I'm sure his account is 100% unbiased :rolleyes: Another article to show us how bad the United States really is. :rolleyes:

Kraut
12-17-2007, 03:06 PM
You are asking for a 100% unbiased FIRST-HAND ACCOUNT of someone being tortured? Good Luck. Secondly, this country was founded on the notion that the government should NEVER be given the benefit of the doubt. These accusations should be looked at, not dismissed.
Listen, I'm not dismissing anything. I'm sorry if my post looked like I am a pain loving hate monster. I'm not and I usually do not give our government or should I say our leaders representing me any kind of benefit. I just see this as another article put out there to MAYBE give our nation a black eye in the world's view.

Nightfyre
12-17-2007, 03:09 PM
Listen, I'm not dismissing anything. I'm sorry if my post looked like I am a pain loving hate monster. I'm not and I usually do not give our government or should I say our leaders representing me any kind of benefit. I just see this as another article put out there to MAYBE give our nation a black eye in the world's view.
It could be, but it should be investigated thoroughly by an unbiased and unrelated party to our government or the respective agency.

Kraut
12-17-2007, 03:10 PM
Hey guys now I feel like I have been the victim of unspeakable attacks against my character. I will not stand for this. ;)

Kraut
12-17-2007, 03:11 PM
It could be, but it should be investigated thoroughly by an unbiased and unrelated party to our government or the respective agency.
Ok. Now we are on the same page. I just don't trust anybody to look into this. I can not answer who I would want heading this investigation.

Hydrae
12-17-2007, 03:41 PM
Well, it sounds like this will all be discussed in an American court so I am sure more details will be forth coming. Plus the government will have a chance to give it's defense.

The thing I do find odd is that if all this happened, why on earth would the CIA have let him go to make these accusations rather than just finishing the job of making him disappear forever?

StcChief
12-17-2007, 03:51 PM
Be honest. Do you think that this Salon site doesn't lean towards a certain agenda?

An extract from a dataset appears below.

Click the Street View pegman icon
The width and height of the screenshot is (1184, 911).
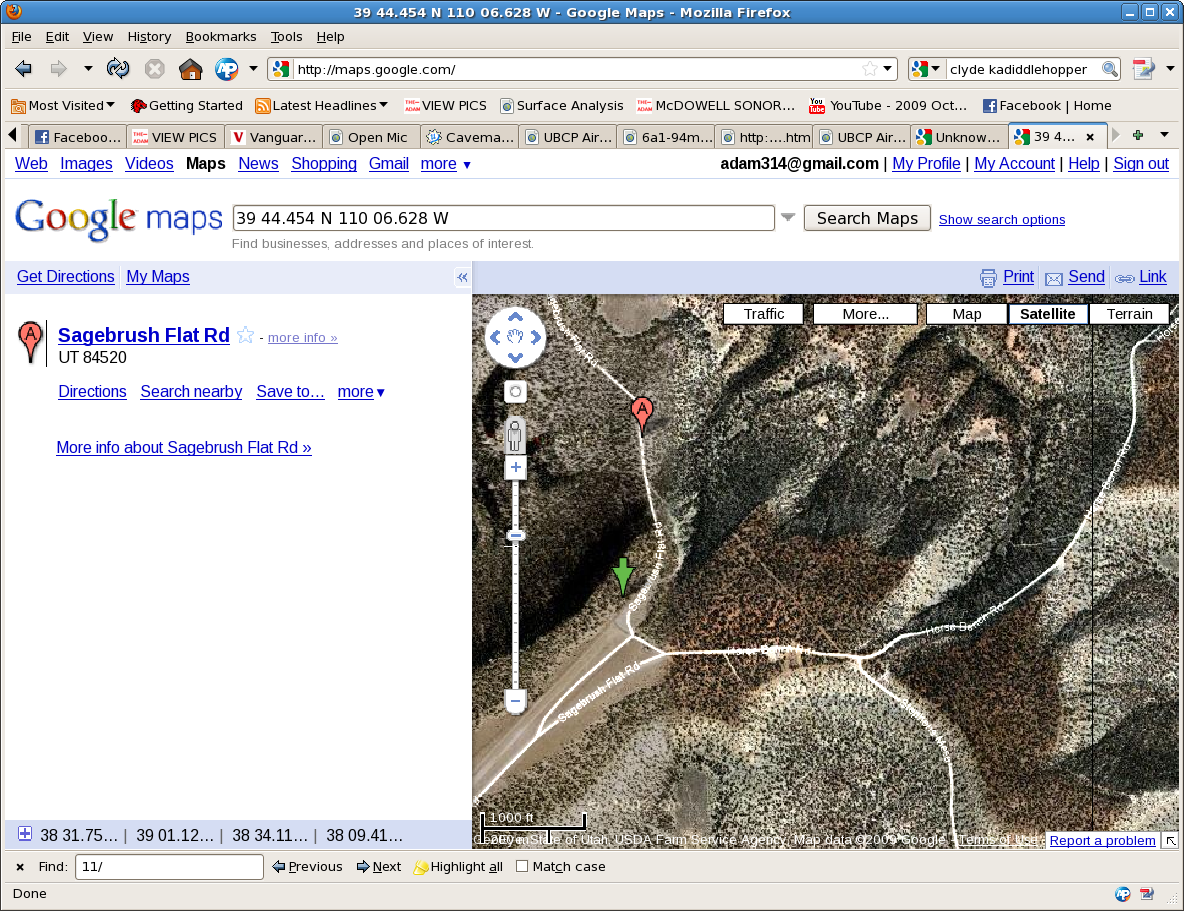coord(515,436)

no it's just more fun to see the kids say "wow just wow'
it's the new "dude" get with new lingo :rolleyes:

patteeu
12-17-2007, 03:58 PM
Here are my thoughts:

1) Kudos to Kraut for recognizing that we aren't hearing both sides of the story here.

2) Boo to most of the rest of you who apparently aren't as concerned with bias as long as you're hearing what you want to hear.

3) The US doesn't use torture as a matter of policy. Even this guy's story suggests he was treated differently when he believes he was held by the Americans than he was when he believes he was held by Jordanians.

4) How do they corroborate the guy's movements (via fight records of CIA flights for examle) if the guy didn't ever know where he was?

5) The guy may or may not be innocent.

6) In the GWoT, the US military is bound to attack the wrong target from time to time and our intelligence services are bound to interrogate the wrong person from time to time.

7) That innocent people are sometimes caught up in these unfortunate situations is no reason to stop waging righteous war like the GWoT or to stop interrogating suspects in connection with that war.

8) We should constantly be striving to take collateral damage into consideration and we should strive to limit that damage when we can do so without also limiting our effectiveness.